BA, MPhil, PhD (Cambridge)

Academic background

After completing my PhD on ninth-century Francia at the University of Cambridge, I worked in the Department of Coins and Medals at the Fitzwilliam Museum, Cambridge as a research associate on the Medieval European Coinage project and the Anglo-Saxon Coins in Norway project. This triggered my enduring fascination with coins and their potential to illuminate the past. Subsequently I have held fixed-term lectureships in medieval history, including at the University of St Andrews; Birkbeck, University of London; and at the University of Oxford, most recently at St Catherine's College and Trinity College. 

Undergraduate teaching

I teach the medieval British and European and World History papers, c. 300–1300; the Mongols Optional Subject; Approaches to History: Archaeology; and Disciplines of History.

Research interests

My research explores the experience of participating in economic and political networks in the early middle ages. I use written and coinage evidence to explore questions including economic practices, concepts of value and regional boundaries in Francia, the Viking world and England c. 750–1100. I am currently completing my monograph on the Carolingian emperor Lothar I (795–855), Lothar I and the Remaking of Francia, 843–855, which draws in particular on the royal charters. I also work on the movement of coins within Anglo-Saxon England, Scandinavia and the Baltic as evidence for trade links and cultural transfers. I am increasingly engaged by themes in global history in my research and teaching.

Featured publications

‘Female moneyers revisited: gender and coin production in late Anglo-Saxon England’, in M. Allen, R. Naismith and H. Pagan (eds), Interpreting Early Medieval Coinage: Studies in Honour of Stewart Lyon (London, 2022), 149–58.
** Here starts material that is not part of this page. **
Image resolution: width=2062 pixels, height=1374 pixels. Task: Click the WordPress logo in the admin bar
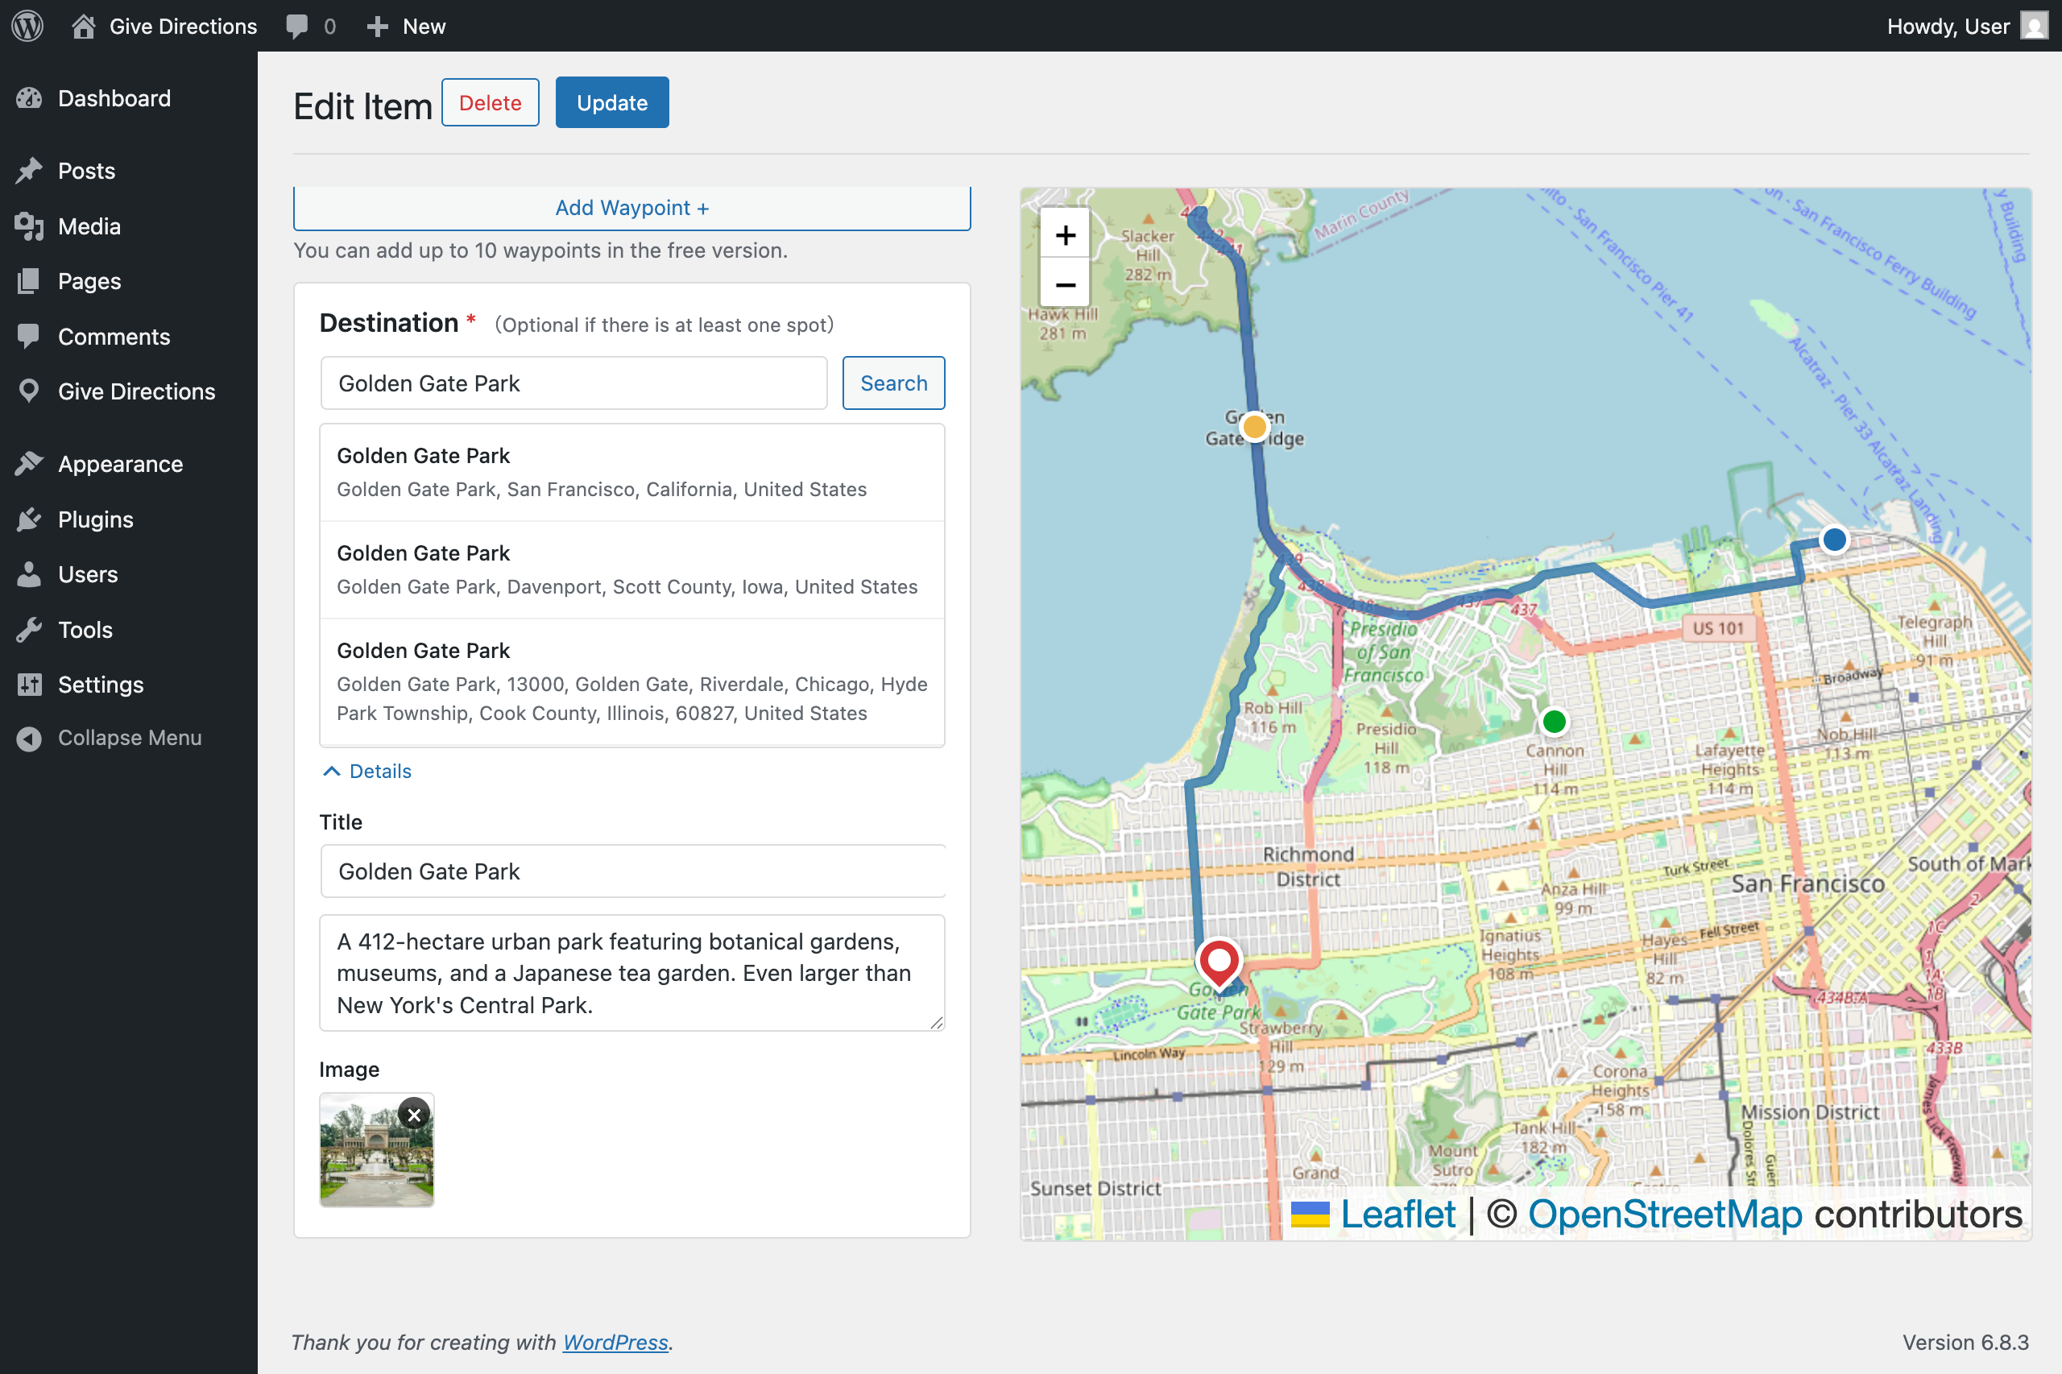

‘Carolingian fathers and sons in Italy, 822-55’, in C. Gantner and W. Pohl (eds.), After Charlemagne: Carolingian Italy and its Rulers (Cambridge, 2021), 148–63.

‘Coins as an indicator of communications between the British Isles and Scandinavia in the Viking age’, in J. Gruszczyński, M. Jankowiak and J. Shepard (eds.), Viking-Age Trade: Slaves, Silver and Gotland (Abingdon, 2021), 377–95.

‘Coining it? Carolingian rulers and the Frankish coinage, c.750-900’, History Compass (8 August 2019), doi: 10.1111/hic3.12591

Other interests and activities

I am President of the British Numismatic Society and General Editor of the Medieval European Coinage Project.